See the step by step solution

## Step 1: Identify the coordinates of the points

The coordinates of the points are $$(1,-2)$$ and $$(-3,4)$$. We can label them as $$A(1,-2)$$ and $$B(-3,4)$$ for clarity.

## Step 2: Calculate the coordinates of the first point of trisection

We can find the coordinates of the first point of trisection (suppose $$P$$) using the section formula, which when a point divides a line internally in the ratio $$m:n$$ is given by $\left( \frac{mx_2 + nx_1}{m+n}, \frac{my_2 + ny_1}{m+n} \right)$ where $$(x_1,y_1)$$ and $$(x_2,y_2)$$ are the coordinates of the two points, and $$m$$ and $$n$$ are the two parts in which the line is divided. Here, the ratio is $$2:1$$ with $$m=2$$ and $$n=1$$, and the points are $$(1,-2)$$ and $$(-3, 4)$$. Substituting these values, we get the first point of trisection as $$P\left(\frac{2*(-3) + 1*1}{2+1}, \frac{2*4 +(-2)*1}{2+1}\right)$$ leading to coordinates $$(-1,2)$$.

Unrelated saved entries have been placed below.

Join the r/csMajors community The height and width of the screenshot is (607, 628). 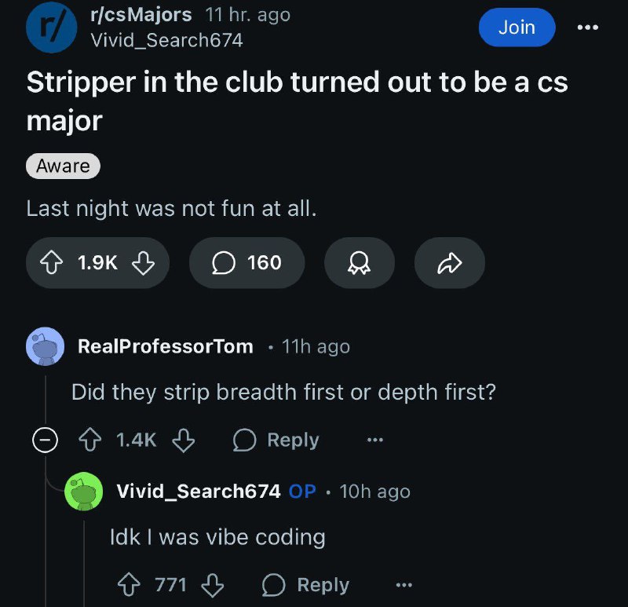[517, 27]
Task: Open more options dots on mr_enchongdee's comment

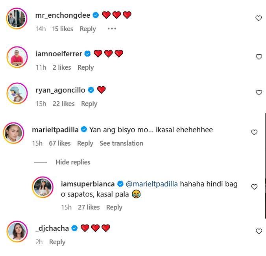Action: 112,29
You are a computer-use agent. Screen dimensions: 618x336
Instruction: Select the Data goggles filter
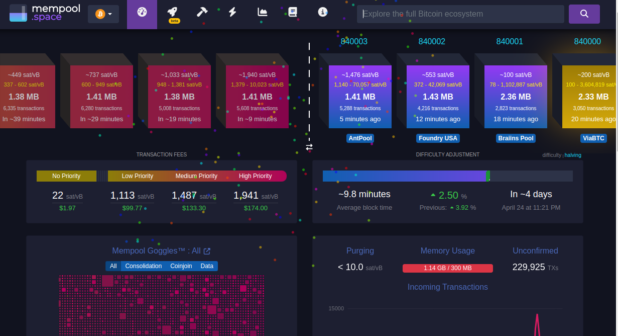coord(207,266)
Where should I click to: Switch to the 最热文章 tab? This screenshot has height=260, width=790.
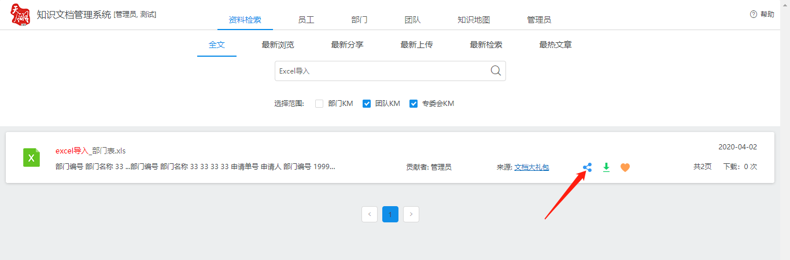click(x=555, y=45)
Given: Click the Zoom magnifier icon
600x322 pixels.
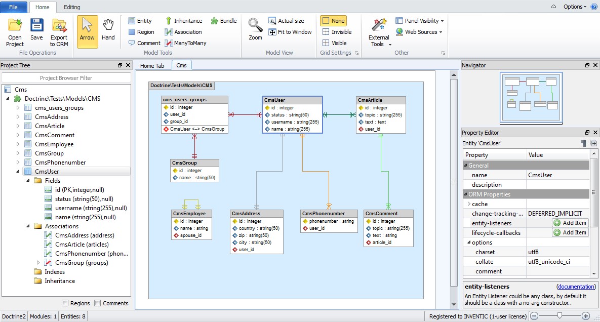Looking at the screenshot, I should 255,25.
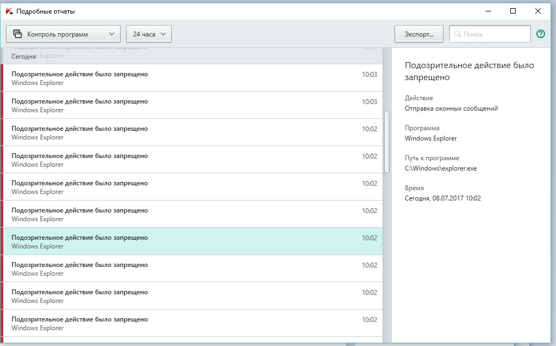556x346 pixels.
Task: Click the magnifier icon in the search box
Action: click(x=457, y=34)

## Step 3: Calculate the coordinates of the second point of trisection

We can find the coordinates of the second point of trisection (suppose $$Q$$) in a similar way as step 2, only this time the ratio is $$1:2$$ with $$m=1$$ and $$n=2$$, and the points are still $$(1,-2)$$ and $$(-3, 4)$$. By substituting these values, we get the second point of trisection to be $$Q\left(\frac{1*(-3) + 2*1}{1+2}, \frac{1*4 +(-2)*2}{1+2}\right)$$ leading to coordinates $$(-1,0)$$.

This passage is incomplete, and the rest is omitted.